New research supported by the National Deaf Children’s Society (NDCS) has revealed councils have slashed numbers of specialist Teachers of the Deaf by 14% in the last seven years.
These cuts have been made despite the fact there has been a 31% increase in the number of deaf children, bringing the total to 45,000.
The research, which was published by the Consortium for Research in Deaf Education (CRIDE), also found that 15% of councils have one specialist teacher for every 100 students.
The shortage of teachers is likely to increase, the research suggests, as 57% of existing specialist staff are due to retire in the next 10 to 15 years, and one in three councils have found it difficult to recruit new specialist teaching staff.
‘The evidence couldn’t be clearer. From every angle and at every turn, a whole generation of deaf children will have their futures decimated if the Government doesn’t act before it’s too late,’ said Susan Daniels, the chief executive of the NDCS.
‘We already have too few specialist Teachers of the Deaf across England, but with 60% due to retire in the next 10 to 15 years, the Government’s current complacency is a complete dereliction of duty.’
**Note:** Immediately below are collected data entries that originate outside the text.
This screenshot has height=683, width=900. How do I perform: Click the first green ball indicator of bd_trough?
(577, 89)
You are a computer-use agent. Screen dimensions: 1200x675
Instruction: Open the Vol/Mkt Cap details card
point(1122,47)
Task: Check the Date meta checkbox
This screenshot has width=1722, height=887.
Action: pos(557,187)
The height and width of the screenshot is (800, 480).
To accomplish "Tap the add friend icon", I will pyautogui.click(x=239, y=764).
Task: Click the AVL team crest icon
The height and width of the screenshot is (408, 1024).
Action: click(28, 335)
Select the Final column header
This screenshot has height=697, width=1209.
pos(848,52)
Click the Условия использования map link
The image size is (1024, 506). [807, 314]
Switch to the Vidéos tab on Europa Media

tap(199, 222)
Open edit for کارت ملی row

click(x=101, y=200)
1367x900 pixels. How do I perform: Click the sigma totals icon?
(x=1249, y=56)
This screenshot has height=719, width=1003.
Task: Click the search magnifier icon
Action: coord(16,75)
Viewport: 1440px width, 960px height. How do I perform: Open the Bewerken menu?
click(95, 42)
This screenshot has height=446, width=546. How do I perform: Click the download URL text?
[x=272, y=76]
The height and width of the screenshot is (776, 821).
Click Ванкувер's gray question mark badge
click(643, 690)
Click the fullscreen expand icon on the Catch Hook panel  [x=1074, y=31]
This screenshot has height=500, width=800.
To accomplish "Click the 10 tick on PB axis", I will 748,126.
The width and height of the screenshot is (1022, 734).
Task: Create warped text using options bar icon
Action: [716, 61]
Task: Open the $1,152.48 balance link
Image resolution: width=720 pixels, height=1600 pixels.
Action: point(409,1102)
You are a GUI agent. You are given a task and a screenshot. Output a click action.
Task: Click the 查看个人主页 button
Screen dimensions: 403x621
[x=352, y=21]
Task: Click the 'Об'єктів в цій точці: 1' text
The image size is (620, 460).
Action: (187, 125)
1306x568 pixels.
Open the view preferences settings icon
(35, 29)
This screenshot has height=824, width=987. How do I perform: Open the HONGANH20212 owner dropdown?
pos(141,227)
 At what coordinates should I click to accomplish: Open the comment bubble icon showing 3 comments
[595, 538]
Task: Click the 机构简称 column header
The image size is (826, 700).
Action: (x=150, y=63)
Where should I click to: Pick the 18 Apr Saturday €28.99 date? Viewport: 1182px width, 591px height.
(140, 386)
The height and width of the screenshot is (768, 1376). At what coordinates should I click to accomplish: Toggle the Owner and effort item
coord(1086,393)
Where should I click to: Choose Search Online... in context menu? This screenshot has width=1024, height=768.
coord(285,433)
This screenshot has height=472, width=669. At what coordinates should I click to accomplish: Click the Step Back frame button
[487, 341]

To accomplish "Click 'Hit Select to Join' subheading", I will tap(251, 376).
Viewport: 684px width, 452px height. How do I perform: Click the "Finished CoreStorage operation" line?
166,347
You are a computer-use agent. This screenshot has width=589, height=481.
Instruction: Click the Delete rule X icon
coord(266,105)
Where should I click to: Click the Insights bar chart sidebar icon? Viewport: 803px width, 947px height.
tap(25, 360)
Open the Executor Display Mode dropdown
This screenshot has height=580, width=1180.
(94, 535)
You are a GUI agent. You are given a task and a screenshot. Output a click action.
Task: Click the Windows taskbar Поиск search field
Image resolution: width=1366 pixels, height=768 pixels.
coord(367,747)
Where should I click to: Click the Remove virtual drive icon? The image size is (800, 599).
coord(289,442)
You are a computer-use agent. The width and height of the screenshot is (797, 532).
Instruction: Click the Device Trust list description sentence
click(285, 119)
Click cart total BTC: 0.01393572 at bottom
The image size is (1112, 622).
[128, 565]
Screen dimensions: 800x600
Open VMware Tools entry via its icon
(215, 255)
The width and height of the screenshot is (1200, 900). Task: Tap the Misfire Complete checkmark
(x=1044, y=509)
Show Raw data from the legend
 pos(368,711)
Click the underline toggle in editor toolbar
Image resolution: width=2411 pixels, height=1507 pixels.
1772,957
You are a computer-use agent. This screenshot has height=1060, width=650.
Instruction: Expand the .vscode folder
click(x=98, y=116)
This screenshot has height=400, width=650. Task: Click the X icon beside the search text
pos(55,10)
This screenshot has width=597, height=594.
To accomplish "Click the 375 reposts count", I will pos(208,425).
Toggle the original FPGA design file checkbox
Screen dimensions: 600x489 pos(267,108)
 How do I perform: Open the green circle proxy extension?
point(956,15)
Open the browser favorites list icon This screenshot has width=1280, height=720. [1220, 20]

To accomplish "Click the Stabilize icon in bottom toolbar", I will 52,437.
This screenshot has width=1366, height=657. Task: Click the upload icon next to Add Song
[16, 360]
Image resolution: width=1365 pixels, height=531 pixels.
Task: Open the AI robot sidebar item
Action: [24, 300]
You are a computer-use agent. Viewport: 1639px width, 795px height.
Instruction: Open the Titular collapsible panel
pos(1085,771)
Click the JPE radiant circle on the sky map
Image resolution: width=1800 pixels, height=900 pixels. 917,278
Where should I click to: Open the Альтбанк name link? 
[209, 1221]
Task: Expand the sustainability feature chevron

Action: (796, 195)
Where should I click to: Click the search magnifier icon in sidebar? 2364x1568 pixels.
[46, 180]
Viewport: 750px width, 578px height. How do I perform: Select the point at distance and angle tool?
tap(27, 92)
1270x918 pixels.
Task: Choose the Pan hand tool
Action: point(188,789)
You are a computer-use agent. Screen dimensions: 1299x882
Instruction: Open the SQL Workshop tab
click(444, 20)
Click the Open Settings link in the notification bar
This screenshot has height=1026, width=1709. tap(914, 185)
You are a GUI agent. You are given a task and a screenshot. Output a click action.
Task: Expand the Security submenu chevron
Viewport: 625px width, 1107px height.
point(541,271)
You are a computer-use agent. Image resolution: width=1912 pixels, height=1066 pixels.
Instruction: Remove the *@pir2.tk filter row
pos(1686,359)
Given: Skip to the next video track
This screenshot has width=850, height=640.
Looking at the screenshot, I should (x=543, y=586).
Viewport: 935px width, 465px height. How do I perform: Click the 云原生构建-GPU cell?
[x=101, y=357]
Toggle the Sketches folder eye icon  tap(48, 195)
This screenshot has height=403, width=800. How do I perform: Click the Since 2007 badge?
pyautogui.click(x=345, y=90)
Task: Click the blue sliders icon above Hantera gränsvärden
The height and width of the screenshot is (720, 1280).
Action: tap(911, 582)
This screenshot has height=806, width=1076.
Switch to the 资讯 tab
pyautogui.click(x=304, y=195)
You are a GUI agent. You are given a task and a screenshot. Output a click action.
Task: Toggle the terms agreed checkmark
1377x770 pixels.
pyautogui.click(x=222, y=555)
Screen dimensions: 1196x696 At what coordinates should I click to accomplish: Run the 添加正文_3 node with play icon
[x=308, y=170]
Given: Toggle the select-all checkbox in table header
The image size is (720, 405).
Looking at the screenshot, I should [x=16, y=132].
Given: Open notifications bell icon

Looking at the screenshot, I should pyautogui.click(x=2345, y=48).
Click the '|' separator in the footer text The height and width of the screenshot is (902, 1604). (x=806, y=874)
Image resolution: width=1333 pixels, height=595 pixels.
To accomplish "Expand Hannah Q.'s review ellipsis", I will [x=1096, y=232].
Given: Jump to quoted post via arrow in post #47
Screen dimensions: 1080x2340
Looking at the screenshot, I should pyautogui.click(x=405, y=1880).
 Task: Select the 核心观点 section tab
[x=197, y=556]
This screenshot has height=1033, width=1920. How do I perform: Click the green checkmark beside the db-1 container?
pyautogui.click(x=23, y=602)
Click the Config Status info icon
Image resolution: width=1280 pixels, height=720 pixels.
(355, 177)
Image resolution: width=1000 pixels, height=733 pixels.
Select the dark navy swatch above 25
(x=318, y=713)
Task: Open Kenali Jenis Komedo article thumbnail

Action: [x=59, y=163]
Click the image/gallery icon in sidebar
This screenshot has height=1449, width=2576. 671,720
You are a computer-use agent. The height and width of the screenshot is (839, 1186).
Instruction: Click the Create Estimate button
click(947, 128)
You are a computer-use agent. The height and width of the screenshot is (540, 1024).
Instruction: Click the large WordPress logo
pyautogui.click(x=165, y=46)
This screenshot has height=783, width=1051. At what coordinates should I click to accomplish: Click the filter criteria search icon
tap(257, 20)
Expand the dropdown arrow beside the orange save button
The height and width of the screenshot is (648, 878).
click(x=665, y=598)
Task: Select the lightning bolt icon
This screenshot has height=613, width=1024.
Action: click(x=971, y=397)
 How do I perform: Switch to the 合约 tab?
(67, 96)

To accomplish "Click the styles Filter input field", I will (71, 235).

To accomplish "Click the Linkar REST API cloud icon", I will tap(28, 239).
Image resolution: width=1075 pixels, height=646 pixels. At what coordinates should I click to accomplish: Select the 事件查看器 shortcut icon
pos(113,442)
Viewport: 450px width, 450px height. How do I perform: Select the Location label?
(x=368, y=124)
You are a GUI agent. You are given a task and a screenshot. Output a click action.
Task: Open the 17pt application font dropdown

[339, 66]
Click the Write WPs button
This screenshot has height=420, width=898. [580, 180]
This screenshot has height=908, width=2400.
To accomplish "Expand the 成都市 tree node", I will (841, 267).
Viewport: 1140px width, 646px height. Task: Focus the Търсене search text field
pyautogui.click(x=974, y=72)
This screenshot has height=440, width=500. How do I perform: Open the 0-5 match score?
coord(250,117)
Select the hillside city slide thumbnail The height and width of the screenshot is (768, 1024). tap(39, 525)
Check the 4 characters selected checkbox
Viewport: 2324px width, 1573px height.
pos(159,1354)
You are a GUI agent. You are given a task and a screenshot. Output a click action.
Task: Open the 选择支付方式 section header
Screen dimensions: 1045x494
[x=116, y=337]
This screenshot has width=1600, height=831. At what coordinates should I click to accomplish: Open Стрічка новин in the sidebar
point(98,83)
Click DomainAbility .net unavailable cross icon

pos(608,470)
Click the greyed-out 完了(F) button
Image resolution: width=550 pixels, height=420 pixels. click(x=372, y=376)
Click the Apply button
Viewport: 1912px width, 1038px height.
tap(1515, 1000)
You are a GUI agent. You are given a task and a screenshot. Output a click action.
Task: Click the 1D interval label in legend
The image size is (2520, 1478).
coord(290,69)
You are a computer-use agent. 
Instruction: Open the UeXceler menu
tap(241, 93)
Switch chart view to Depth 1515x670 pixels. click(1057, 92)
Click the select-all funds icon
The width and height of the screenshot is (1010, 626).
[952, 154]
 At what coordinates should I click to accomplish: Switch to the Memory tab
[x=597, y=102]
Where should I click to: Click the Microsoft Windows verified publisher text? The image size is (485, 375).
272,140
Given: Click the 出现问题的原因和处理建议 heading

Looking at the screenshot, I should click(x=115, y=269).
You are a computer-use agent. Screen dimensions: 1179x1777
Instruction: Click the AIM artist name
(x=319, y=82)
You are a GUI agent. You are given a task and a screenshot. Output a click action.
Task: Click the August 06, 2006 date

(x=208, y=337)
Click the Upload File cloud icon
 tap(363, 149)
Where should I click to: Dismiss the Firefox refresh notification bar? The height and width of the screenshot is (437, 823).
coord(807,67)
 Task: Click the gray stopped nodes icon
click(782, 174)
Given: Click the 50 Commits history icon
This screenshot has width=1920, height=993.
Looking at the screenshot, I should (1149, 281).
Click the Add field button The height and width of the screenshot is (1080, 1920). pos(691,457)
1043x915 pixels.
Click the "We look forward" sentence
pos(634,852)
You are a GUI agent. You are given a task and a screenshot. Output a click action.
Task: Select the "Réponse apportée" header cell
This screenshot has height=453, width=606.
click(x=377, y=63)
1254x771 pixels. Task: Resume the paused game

The charity is calling on the Government to set up a centralised bursary to fund trainee Teachers of the Deaf, with a recruitment drive to get more of them into the classroom.
They are also calling on the Department for Education to properly fund the education of deaf children.
Responding to the research, Cllr Richard Watts, chair of the Local Government Association’s (LGA) Children and Young People Board, said: ‘We have made it clear for some time now that there must be additional and on-going funding from the Government to enable us to support high-needs children and their families.
‘Children's services currently face a £2bn funding gap by 2020. The recent Provisional Local Government Finance Settlement provided no new money for these vital services.
‘The upcoming final settlement must urgently address this. If it doesn't, some councils may struggle to meet their statutory responsibilities.’